§ WORK TO COMPLETE: Count the lines in the data below that contain the string "button", matching case exactly. Give the number alone.
** begin DATASET ROWS **
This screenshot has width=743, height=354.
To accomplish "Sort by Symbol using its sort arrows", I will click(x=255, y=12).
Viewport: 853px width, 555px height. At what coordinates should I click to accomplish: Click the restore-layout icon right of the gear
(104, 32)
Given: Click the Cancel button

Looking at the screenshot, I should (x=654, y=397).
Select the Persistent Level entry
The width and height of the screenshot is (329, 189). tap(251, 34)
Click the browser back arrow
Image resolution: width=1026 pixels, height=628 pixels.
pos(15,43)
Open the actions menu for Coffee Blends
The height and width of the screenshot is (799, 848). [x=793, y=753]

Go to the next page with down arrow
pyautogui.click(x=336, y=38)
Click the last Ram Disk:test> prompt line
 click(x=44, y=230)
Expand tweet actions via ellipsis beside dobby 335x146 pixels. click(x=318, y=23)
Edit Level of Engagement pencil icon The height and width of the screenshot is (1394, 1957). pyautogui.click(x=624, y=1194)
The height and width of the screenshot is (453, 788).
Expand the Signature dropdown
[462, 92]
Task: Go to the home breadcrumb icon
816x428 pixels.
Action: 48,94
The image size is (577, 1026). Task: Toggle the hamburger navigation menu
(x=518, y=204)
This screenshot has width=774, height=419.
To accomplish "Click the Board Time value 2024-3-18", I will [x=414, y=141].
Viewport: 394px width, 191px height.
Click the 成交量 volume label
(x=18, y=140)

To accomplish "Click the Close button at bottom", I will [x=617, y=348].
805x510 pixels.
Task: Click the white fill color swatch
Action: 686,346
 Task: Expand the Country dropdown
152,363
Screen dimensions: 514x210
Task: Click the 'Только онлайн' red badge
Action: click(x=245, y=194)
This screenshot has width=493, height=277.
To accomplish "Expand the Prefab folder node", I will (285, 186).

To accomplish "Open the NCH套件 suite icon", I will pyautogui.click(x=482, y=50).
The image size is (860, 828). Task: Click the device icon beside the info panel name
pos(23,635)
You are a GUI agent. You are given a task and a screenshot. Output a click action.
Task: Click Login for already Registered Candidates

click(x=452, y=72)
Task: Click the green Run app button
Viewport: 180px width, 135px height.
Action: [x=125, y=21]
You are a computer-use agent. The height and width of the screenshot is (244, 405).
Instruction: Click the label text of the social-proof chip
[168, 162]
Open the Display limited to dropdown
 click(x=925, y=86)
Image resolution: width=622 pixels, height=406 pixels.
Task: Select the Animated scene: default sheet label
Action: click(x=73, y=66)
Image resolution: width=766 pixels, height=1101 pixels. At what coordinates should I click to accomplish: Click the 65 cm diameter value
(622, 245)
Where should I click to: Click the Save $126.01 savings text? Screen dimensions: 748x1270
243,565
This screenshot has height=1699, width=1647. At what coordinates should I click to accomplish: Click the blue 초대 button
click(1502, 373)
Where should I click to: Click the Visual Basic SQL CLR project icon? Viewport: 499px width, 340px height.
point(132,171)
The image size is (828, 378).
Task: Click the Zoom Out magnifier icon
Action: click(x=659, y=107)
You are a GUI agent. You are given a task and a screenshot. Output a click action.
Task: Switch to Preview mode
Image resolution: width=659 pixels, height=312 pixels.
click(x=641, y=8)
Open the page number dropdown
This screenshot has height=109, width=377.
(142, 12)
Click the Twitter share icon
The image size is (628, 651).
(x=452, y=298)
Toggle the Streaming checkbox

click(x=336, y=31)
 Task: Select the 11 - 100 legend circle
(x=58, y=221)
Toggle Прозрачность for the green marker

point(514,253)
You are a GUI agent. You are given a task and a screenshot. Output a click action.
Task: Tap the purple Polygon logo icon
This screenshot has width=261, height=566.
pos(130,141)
** end DATASET ROWS **
§ SOLUTION FOR THIS PROBLEM: 4